**OBJETIVO DO EXERCÍCIO:**
Continue o texto sobre os nômades digitais, começando logo depois da última frase dele.

Foto por Lucas Arcelino — ‎outubro‎ de ‎2016

A condição nômade foi deixada de lado pela maior parte da humanidade logo após o descobrimento e implementação da agricultura. O homem passa a ser um animal sedentário e constituir comunidades fixas que estabelecem vínculos com o lugar, proporcionando toda uma teia de significados compartilhados que desembocam numa identidade coletiva.

Com as grandes navegações, os ocidentais tiveram contato com culturas completamente distintas. Este contato provoca uma inquietação e curiosidade para com o “Outro”. Tem-se então o início da Antropologia e o contínuo exercício da alteridade.

Este processo desemboca na globalização, na qual as grandes distâncias que separavam o mundo encurtam-se consideravelmente, tanto por conta dos meios de transporte que permitem uma experiência física de alteridade ao se visitar um outro país, quanto por meio da tecnologia da informação que cria espaços virtuais onde pode-se ter experiências simuladas de culturas de todas as partes do globo, além de interagir com um número incalculável de pessoas de advindas de todos os lugares.

A tecnologia da informação revoluciona também o mundo do trabalho, e é aí que se insere o fenômeno dos nômades digitais. A ampliação da banda larga e os avanços nos mecanismos de comunicação criaram novas possibilidades de profissões nunca antes imaginadas. Hoje é possível, e não muito incomum, a contratação de serviços à distância. O empregador necessita de uma solução para determinada demanda, entra em contato com o profissional (que pode ou não estar vinculado a uma empresa ou agência) realiza reuniões acerta preços, monitora e avalia os resultados, sem nunca ter estado uma única vez na mesma sala que este profissional.

Nessa realidade, o profissional trabalha remotamente. Ele deve cumprir os prazos, mas não há um controle sobre como utilizará seu tempo, nem o obriga a estar num escritório ou qualquer outro ambiente fixo. Assim, não faz diferença para esta relação de trabalho se o profissional tem residência fixa, se ele vive na mesma cidade que o contratante ou se ele está todo mês em um novo país e esteja o tempo todo trocando de moradia.

Por conta do seu trabalho remoto, os nômades digitais têm a possibilidade de não estar sempre no mesmo lugar, e optam pelo modo de vida dinâmico, viajando de cidade em cidade, conhecendo lugares e pessoas constantemente. Devido a este estilo de vida é praticamente impossível a criação de vínculos com os lugares que vivem. O pouco tempo de estadia num lugar tem que dividir-se em: trabalhar; dar conta das necessidades básicas, como onde se alimentar, onda há uma farmácia, etc.; e conhecer a localidade, as pessoas e as culturas.

**REGISTROS FORNECIDOS:**
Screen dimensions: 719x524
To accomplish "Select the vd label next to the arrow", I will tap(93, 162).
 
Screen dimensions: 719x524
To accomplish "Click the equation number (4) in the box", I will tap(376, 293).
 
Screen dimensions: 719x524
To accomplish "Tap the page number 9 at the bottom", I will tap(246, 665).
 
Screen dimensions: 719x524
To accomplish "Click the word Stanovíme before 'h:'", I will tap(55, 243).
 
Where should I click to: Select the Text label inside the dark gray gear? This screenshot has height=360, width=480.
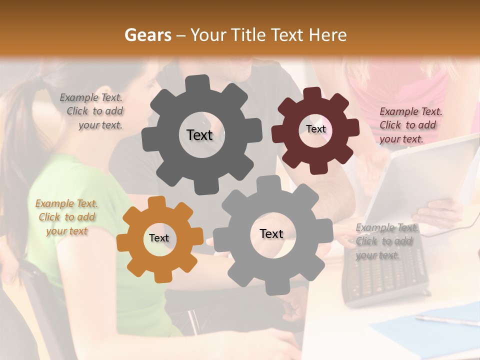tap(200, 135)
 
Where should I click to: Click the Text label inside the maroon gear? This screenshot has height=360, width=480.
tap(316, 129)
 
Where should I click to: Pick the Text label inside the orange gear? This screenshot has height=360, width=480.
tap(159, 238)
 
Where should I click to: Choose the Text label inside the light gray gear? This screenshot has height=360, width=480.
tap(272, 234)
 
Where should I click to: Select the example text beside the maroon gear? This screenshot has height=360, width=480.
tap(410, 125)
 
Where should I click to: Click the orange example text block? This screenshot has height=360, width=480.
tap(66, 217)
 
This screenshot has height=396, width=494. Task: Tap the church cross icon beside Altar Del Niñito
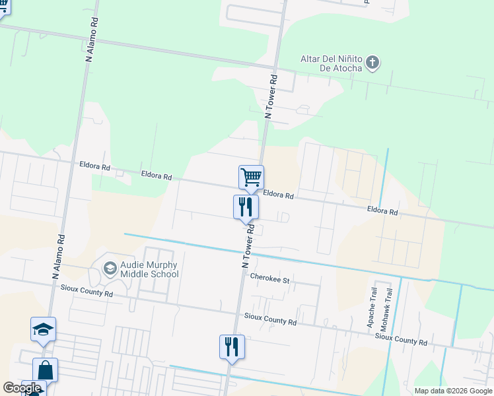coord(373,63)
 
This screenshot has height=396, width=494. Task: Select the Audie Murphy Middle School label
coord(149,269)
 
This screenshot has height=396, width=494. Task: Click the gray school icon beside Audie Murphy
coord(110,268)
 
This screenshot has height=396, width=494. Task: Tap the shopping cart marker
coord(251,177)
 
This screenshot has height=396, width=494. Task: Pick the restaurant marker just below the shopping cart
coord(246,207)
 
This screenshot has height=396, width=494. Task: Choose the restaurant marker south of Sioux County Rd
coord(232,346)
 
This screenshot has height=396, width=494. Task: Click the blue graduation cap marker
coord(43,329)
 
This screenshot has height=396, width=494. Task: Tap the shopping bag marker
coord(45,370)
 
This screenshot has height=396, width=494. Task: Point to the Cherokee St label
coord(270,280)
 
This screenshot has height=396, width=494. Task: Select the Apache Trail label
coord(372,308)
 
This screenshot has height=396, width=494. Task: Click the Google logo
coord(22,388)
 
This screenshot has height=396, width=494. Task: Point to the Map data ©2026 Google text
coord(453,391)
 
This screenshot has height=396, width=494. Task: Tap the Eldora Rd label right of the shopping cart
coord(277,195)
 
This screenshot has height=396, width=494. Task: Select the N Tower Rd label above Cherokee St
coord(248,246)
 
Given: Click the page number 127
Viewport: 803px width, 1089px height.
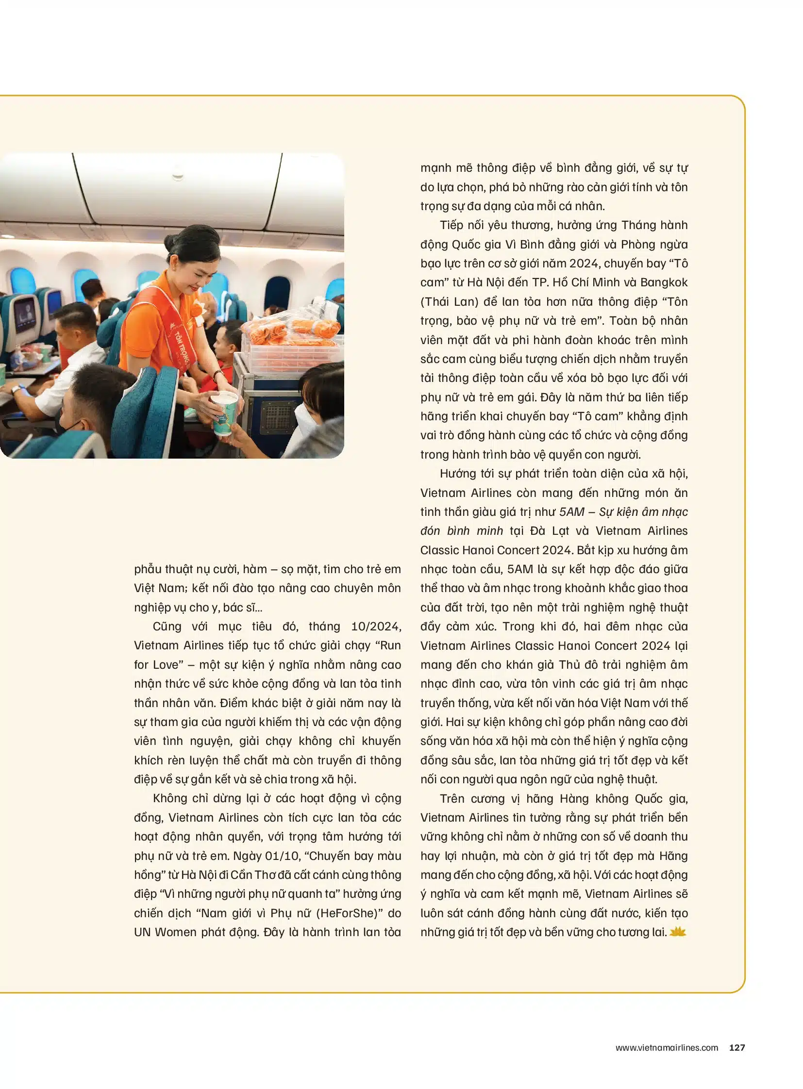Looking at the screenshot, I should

**RESULTADO:**
Foto retirada do google imagens

O antropólogo francês Marc Augé defende que um lugar pode se definir como identitário, relacional e histórico. (AUGÉ, 1994). Isto é, para que determinado ambiente físico seja considerado um lugar, ele necessita de algum elo que gere pertencimento no indivíduo, seja um laço cultural, uma relação de ancestralidade, ou apego emocional. Em contraposição a isto, a modernidade criou diversos ambientes onde os indivíduos habitam rotineira e temporariamente, mas não criam laços. São locais de transição como terminais integrados, shopping centers, avenidas comerciais, etc. Estes são chamados por Augé de “não lugares”.

Os nômades digitais vivem constantemente em um meio termo entre lugar e “não lugar”. Eles estabelecem relações na localidade em que se encontram, e as vivências acumuladas nessas andanças fazem parte da sua construção identitária, entretanto não se cria um elo de pertencimento entre indivíduo e ambiente. A importância do valor simbólico ligada à sua localização geográfica se perde, em detrimento de uma identidade fundada nos “entre lugares”. É uma identidade transfronteirizada que faz parte da condição de nômade digital.

A questão que me incomoda seria que, posto que o pertencimento e o vínculo com um lugar parece ser um fundamento tão importante da formação identitária do sujeito, o que faria tais sujeitos abrirem mão da construção desse pertencimento?

Creio que a inquietude provocada pela eterna busca do Eu no meio de tantos Outros, provoca uma demanda por autoconhecimento, experiência em ser si mesmo. E não há forma mais vívida de perceber-se que colocar-se em contraste com o Outro através da alteridade. Eu diria então, que os nômades digitais são uma espécie de viciados em alteridade. Escapam das fronteiras físicas e simbólicas de seus locais geográficos e abraçam a aventura da busca de si pelo mundo.

FONTES:

AUGÉ, Marc. Não-Lugares: Introdução à uma antropologia da supermodernidade. Campinas, SP: Papírus, 1994.